WHAT YOU WILL DO: Please update the material from the line containing "The height and" through the end, replacing "icon" with "button" and leaving everything else unchanged. Omit the pictures from your answer.

--- begin RECORD SET ---

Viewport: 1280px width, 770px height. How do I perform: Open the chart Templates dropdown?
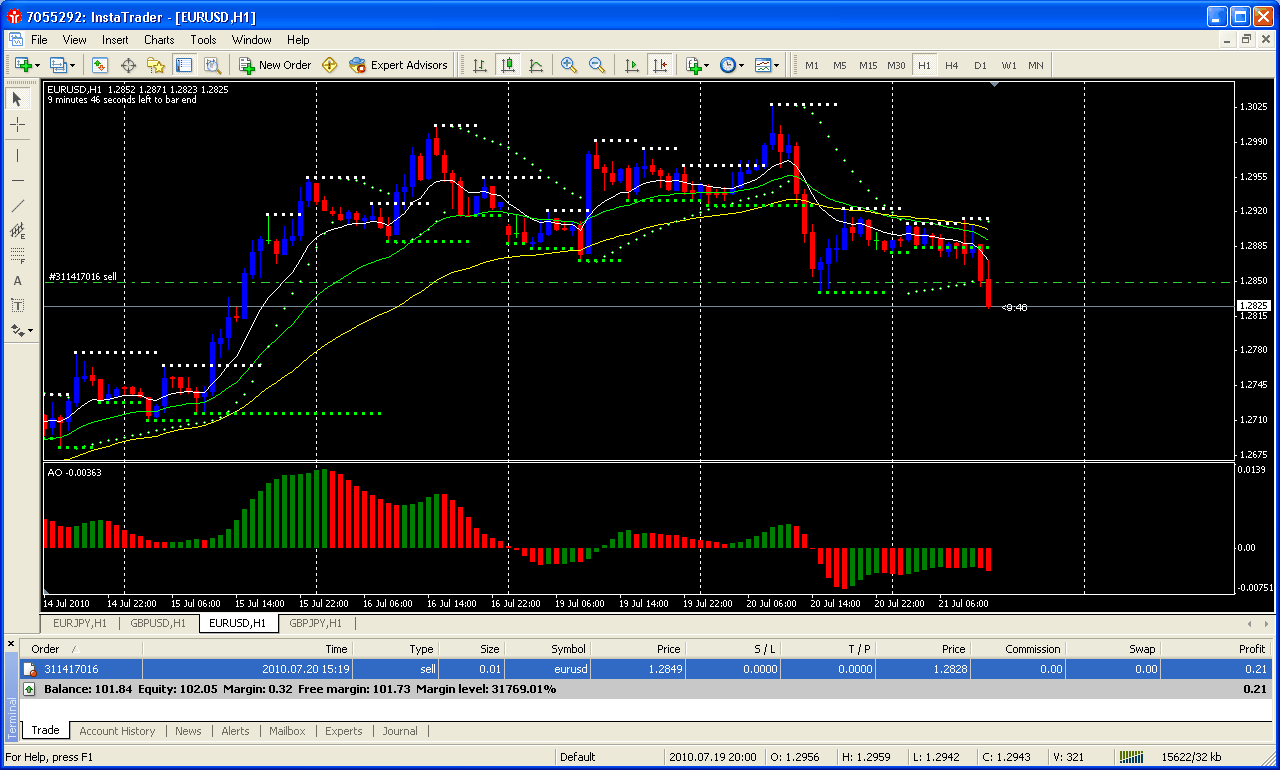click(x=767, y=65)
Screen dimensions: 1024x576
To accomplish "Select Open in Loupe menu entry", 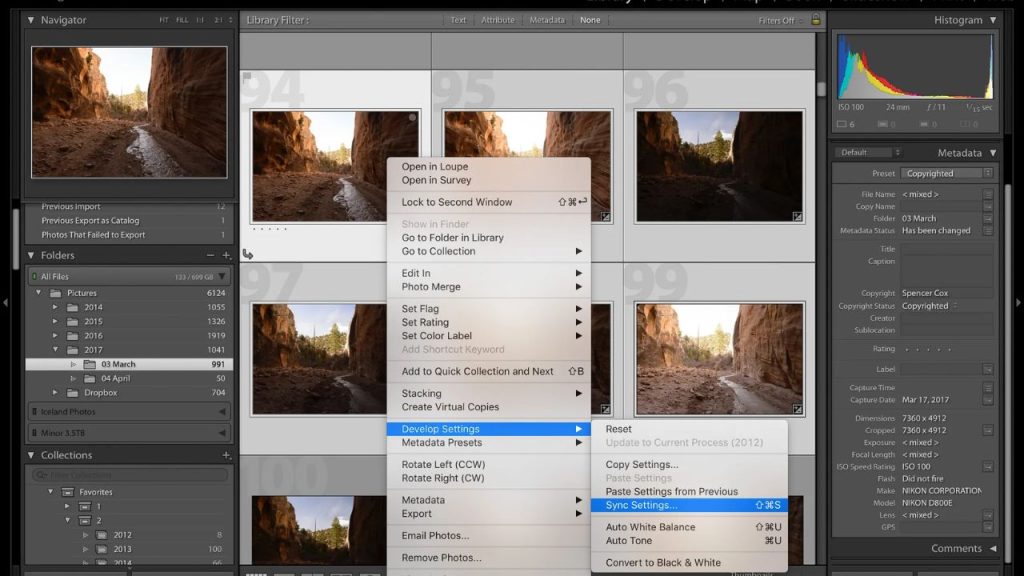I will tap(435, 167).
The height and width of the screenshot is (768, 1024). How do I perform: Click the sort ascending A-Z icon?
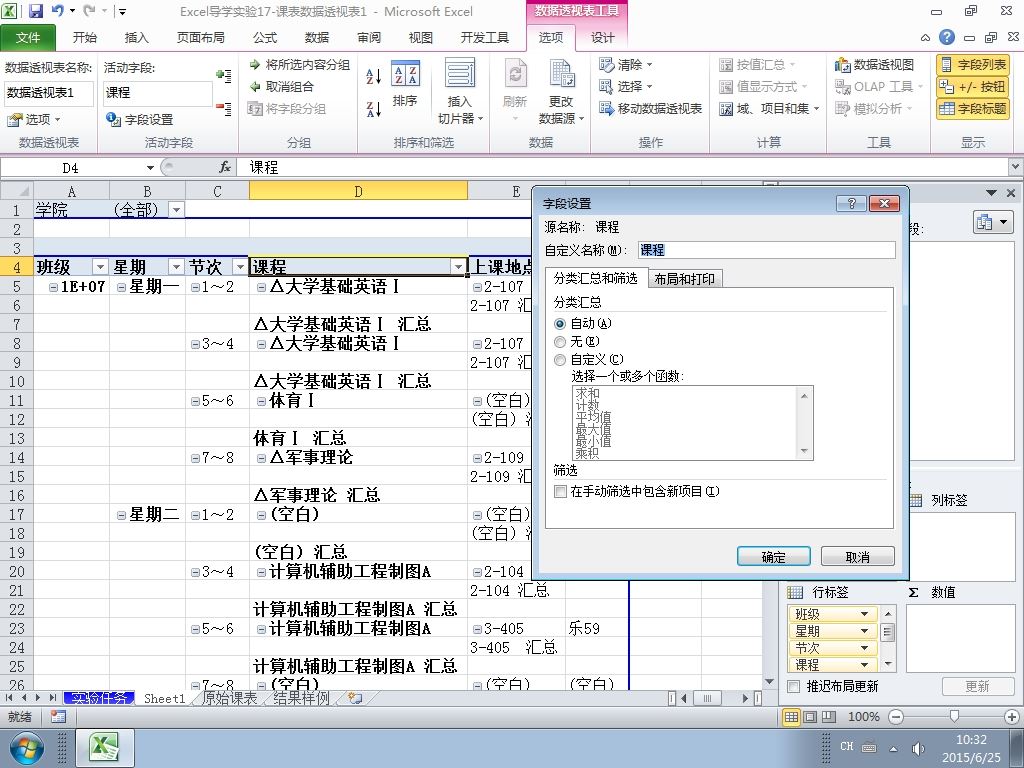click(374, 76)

--- end RECORD SET ---

OUTPUT OF THE EXERCISE:
The height and width of the screenshot is (768, 1024). How do I perform: Click the sort ascending A-Z button?
click(374, 76)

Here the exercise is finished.